Monday, Mar. 14, 1983
Within Reach?
Hopes for a breakthrough
All sides cautioned that an agreement was far from imminent. Still, there was a distinct sense last week that a breakthrough in the negotiations for Israel's withdrawal from Lebanon might be in the making. Said a high U.S. official in the Middle East: "It's within reach, but the Israeli Cabinet will have to make some tough decisions." That guardedly optimistic assessment of the trilateral U.S.-Lebanese-Israeli talks was the most hopeful sign yet that U.S. Special Envoy Philip Habib has made progress in bringing the two sides closer together. Late last week Habib flew to Cairo to brief the Egyptian government on the outline of a tentative plan. He then went on to Jerusalem for discussions with Israeli officials before returning to the U.S. for consultations.
American officials said that reports early last week that Israel had agreed to the plan and then reneged were not true. "We have made great headway with the Lebanese," said a State Department aide in Washington, "but Israel has not yet agreed." The U.S., however, has made clear to Israel that it considers the Lebanese positions worked out with Habib "reasonable." The essential terms of Habib's proposal:
-- Normalization of relations between Israel and Lebanon will be negotiated some months after a full troop withdrawal. This would give Lebanon time to work out terms that would not be rejected by other Arab states, which provide sorely needed export markets for Lebanese goods.
-- Border zone security would be handled by joint Lebanese-Israeli inspection teams. The Israeli participants would be garrisoned in Israel rather than in Lebanon, as Israel had proposed. The U.S. backs the Lebanese position that Israeli security does not require the presence of Israeli troops on Lebanese soil. Lebanon probably would not object to a 28-mile zone north of the Israeli border that has been demanded by Israel.
-- The border itself would be patrolled by the regular Lebanese army. The militia of Major Saad Haddad, Israel's Lebanese surrogate in the border area for the past six years, would be disbanded. Haddad would be "treated honorably" and given military retirement or a diplomatic post.
-- UNIFIL, the United Nations peacekeeping force that now polices the border, would be moved north to assist the Lebanese army in guarding the Palestinian refugee camps at Sidon and Tyre. There is an urgent need for more protection for the Palestinians. Authorities report an increasing number of kidnapings and murders of Palestinians believed to be the work of Phalangist militiamen, and there are widespread fears that the stage is being set for another massacre like that at the Beirut camps last September.

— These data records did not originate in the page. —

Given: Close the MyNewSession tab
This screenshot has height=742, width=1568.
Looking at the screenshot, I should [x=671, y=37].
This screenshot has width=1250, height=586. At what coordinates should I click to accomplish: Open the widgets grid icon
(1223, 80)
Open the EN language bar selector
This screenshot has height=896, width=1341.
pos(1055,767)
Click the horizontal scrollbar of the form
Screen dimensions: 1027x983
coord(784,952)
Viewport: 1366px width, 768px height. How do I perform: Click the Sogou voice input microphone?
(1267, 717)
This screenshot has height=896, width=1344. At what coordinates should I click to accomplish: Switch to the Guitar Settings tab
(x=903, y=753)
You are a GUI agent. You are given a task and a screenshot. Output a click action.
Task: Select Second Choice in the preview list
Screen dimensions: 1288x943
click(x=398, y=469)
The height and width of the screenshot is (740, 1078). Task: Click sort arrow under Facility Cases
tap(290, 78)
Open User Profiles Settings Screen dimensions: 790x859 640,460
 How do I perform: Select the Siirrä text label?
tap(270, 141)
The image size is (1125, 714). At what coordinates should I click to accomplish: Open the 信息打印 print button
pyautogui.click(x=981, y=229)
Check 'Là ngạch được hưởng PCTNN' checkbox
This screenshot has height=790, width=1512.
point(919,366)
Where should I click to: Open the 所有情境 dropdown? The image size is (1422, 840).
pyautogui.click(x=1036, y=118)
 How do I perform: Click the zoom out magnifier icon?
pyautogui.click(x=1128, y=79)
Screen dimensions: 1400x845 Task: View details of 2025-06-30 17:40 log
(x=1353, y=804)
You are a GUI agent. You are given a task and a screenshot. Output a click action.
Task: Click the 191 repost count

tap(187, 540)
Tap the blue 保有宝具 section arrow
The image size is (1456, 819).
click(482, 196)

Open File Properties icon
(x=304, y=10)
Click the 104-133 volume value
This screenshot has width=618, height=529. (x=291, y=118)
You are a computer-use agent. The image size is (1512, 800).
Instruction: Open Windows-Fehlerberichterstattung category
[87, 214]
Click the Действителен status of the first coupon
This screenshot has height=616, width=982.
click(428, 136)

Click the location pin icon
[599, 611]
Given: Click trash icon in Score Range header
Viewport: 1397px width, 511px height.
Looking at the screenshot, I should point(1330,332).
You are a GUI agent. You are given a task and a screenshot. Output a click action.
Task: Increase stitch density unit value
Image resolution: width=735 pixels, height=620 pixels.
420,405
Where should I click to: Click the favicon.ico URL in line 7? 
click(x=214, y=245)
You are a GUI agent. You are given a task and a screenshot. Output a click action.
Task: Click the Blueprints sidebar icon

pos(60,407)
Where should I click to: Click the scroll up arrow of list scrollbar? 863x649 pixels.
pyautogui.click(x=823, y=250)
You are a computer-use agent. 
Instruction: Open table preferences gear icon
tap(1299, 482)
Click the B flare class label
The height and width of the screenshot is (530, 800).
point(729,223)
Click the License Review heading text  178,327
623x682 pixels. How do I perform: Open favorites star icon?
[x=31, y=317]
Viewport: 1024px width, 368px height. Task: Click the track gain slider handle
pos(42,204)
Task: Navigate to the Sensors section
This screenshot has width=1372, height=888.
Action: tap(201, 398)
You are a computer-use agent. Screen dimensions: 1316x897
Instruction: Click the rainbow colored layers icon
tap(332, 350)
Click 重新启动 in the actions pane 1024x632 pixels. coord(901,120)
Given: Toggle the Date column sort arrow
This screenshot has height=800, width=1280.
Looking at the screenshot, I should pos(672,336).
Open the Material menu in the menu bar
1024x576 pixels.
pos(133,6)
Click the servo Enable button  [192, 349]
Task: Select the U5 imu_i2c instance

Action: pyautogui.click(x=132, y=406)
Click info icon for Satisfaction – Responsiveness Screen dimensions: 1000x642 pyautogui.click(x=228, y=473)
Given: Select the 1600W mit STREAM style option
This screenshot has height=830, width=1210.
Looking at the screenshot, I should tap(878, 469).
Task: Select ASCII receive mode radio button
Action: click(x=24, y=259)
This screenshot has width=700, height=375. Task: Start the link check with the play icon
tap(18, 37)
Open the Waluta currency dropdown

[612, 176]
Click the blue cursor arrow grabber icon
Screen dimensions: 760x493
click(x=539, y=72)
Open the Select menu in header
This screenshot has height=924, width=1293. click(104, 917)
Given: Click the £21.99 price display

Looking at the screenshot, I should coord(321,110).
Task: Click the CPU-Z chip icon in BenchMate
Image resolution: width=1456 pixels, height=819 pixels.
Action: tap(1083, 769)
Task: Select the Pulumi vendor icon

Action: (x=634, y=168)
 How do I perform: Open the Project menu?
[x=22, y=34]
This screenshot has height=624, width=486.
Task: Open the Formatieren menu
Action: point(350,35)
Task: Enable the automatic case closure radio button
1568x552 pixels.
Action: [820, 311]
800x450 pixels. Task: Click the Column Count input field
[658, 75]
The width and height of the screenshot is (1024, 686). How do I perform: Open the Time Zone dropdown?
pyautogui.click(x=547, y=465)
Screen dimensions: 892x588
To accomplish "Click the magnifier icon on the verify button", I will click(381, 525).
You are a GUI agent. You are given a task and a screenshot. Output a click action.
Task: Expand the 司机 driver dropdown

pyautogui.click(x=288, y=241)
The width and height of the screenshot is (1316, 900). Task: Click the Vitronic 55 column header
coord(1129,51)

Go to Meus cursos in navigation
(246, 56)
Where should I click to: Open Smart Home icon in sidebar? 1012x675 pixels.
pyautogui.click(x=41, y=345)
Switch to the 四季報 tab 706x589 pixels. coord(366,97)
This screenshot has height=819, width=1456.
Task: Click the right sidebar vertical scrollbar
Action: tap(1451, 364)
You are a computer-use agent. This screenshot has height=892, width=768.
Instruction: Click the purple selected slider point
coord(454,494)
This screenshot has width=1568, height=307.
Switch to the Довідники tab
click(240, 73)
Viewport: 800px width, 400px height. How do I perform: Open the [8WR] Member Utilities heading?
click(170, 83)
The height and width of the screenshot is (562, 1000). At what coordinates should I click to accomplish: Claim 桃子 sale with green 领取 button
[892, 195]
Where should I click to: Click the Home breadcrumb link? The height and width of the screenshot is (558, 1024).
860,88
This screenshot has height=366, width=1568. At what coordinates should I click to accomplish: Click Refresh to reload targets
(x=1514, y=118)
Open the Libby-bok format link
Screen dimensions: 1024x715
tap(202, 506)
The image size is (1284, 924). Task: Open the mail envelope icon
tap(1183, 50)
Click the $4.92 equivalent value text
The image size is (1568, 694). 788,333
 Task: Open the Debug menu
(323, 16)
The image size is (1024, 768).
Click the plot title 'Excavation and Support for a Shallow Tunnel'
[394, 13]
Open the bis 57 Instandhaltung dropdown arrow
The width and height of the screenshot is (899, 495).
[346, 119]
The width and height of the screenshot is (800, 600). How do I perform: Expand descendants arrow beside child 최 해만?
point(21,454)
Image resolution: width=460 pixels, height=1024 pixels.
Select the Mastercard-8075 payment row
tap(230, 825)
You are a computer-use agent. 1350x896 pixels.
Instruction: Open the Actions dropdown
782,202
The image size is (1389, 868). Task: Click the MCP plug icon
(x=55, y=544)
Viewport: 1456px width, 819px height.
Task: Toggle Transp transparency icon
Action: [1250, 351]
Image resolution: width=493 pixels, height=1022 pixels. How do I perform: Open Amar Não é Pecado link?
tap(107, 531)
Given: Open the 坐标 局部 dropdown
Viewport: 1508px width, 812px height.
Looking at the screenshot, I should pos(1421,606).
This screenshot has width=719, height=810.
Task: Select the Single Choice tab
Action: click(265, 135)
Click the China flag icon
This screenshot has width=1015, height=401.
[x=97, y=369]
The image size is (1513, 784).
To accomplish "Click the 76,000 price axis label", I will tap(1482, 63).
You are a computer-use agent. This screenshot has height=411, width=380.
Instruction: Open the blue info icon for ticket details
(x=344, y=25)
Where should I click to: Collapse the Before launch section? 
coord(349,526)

Many details of a final agreement must still be worked out, particularly the terms for withdrawal of Syrian and Palestinian forces. Yasser Arafat, chairman of the Palestine Liberation Organization, has said that he will not pull out his forces before the Syrians go, and the Syrians have said they will not leave before the Israelis. That means mutual and simultaneous withdrawal of all forces will probably have to be arranged. Still, there was a palpable feeling of optimism among Lebanese officials last week. The ball now appeared to be in Israel's court. The Israeli Cabinet "may have to climb down from some of its strongly held public positions," cautioned an American official. But the Israelis have been cooperative in the past month, he said, adding, "They want to get out of there."